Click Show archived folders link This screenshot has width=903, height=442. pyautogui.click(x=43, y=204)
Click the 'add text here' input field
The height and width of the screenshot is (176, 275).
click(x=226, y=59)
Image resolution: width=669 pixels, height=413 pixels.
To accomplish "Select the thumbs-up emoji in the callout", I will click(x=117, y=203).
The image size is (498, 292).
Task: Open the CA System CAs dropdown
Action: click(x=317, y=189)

> Prompt:
Repeat exactly the lines of the material above, taking the first line, the line with "Image resolution: width=669", and every line between them.

> Solution to this exercise:
Click Show archived folders link This screenshot has width=903, height=442. pyautogui.click(x=43, y=204)
Click the 'add text here' input field
The height and width of the screenshot is (176, 275).
click(x=226, y=59)
Image resolution: width=669 pixels, height=413 pixels.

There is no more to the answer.